This video tutorial will walk you through the installation process, demonstrate how to run the code, and show you the real-time tracking features in action.


Installation & Usage

  1. Clone the Repository:

    git clone https://github.com/alireza787b/Python-Gaze-Face-Tracker.git
    
  2. Navigate to the Repository Directory:

    cd Python-Gaze-Face-Tracker
    
  3. Install Dependencies:

    pip install -r requirements.txt
    
  4. Run the Application:

    python main.py
    

    Optionally, specify the camera source:

    python main.py -c <camera_source_number>
    
  5. Open in VS Code:

    code .
    

    Optionally, open the project in VS Code:


Parameters

  • USER_FACE_WIDTH: The horizontal distance between the outer edges of the user's cheekbones in millimeters. Adjust this value based on your face width for accurate head pose estimation.
  • NOSE_TO_CAMERA_DISTANCE: The distance from the tip of the nose to the camera lens in millimeters. Intended for future enhancements.
  • PRINT_DATA: Enable or disable console data printing for debugging.
  • DEFAULT_WEBCAM: Default camera source index. '0' usually refers to the built-in webcam.
  • SHOW_ALL_FEATURES: Display all facial landmarks on the video feed if set to True.
  • LOG_DATA: Enable or disable logging of data to a CSV file.
  • LOG_ALL_FEATURES: Log all facial landmarks to the CSV file if set to True.
  • ENABLE_HEAD_POSE: Enable the head position and orientation estimator.
  • LOG_FOLDER: Directory for storing log files.
  • SERVER_IP: IP address for UDP data transmission (default is localhost).
  • SERVER_PORT: Port number for the server to listen on.
  • SHOW_ON_SCREEN_DATA: Display blink count and head pose angles on the video feed if set to True.
  • EYES_BLINK_FRAME_COUNTER: Counter for consecutive frames with detected potential blinks.
  • BLINK_THRESHOLD: Eye aspect ratio threshold for blink detection.
  • EYE_AR_CONSEC_FRAMES: Number of consecutive frames below the threshold required to confirm a blink.
  • MIN_DETECTION_CONFIDENCE: Confidence threshold for model detection.
  • MIN_TRACKING_CONFIDENCE: Confidence threshold for model tracking.
  • MOVING_AVERAGE_WINDOW: Number of frames for calculating the moving average for smoothing angles.
  • SHOW_BLINK_COUNT_ON_SCREEN: Toggle to show the blink count on the video feed.
  • IS_RECORDING: Controls whether data is being logged automatically. Set to false to wait for the 'r' command to start logging.
  • SERVER_ADDRESS: Tuple containing the SERVER_IP and SERVER_PORT for UDP communication.

Interactive Commands

While running the Eye Tracking and Head Pose Estimation script, you can interact with the program using the following keyboard commands:

  • 'c' Key: Calibrate Head Pose

    • Pressing the 'c' key recalibrates the head pose estimation to the current orientation of the user's head. This sets the current head pose as the new reference point.
  • 'r' Key: Start/Stop Recording

    • Toggling the 'r' key starts or pauses the recording of data to log folder.
  • 'q' Key: Quit Program

    • Pressing the 'q' key will exit the program.

Data Logging & Telemetry

  • CSV Logging: The application generates CSV files with tracking data including timestamps, eye positions, and optional facial landmarks. These files are stored in the logs folder.

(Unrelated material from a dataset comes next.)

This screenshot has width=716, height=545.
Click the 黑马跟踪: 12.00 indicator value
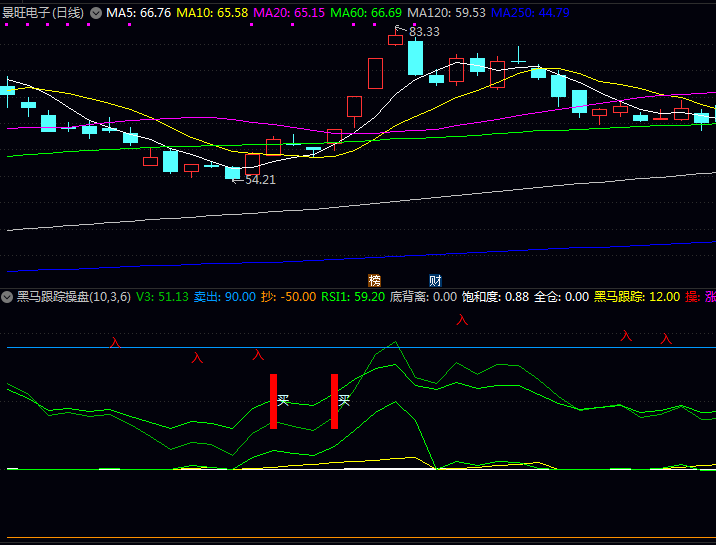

  • UDP Telemetry: The application sends iris position data through UDP sockets as defined by SERVER_IP and SERVER_PORT. The data is sent in the following order: [Timestamp, Left Eye Center X, Left Eye Center Y, Left Iris Relative Pos Dx, Left Iris Relative Pos Dy].

UDP Packet Structure

  • Packet Type: Mixed (int64 for timestamp, int32 for other values)
  • Packet Structure:
    • Timestamp (int64)
    • Left Eye Center X (int32)
    • Left Eye Center Y (int32)
    • Left Iris Relative Pos Dx (int32)
    • Left Iris Relative Pos Dy (int32)
  • Packet Size: 24 bytes (8 bytes for int64 timestamp, 4 bytes each for the four int32 values)

Example Packets

  • Example:
    • Timestamp: 1623447890123
    • Left Eye Center X: 315
    • Left Eye Center Y: 225
    • Left Iris Relative Pos Dx: 66
    • Left Iris Relative Pos Dy: -3
    • Packet: [1623447890123, 315, 225, 66, -3]

Acknowledgements

This project was initially inspired by Asadullah Dal's iris segmentation project. The blink detection and gaze direction visualization feature is also contributed by Asadullah Dal.


Note

The Python-Gaze-Face-Tracker is intended for educational and research purposes and is particularly suited for applications in aviation, HCI, AR, and similar fields.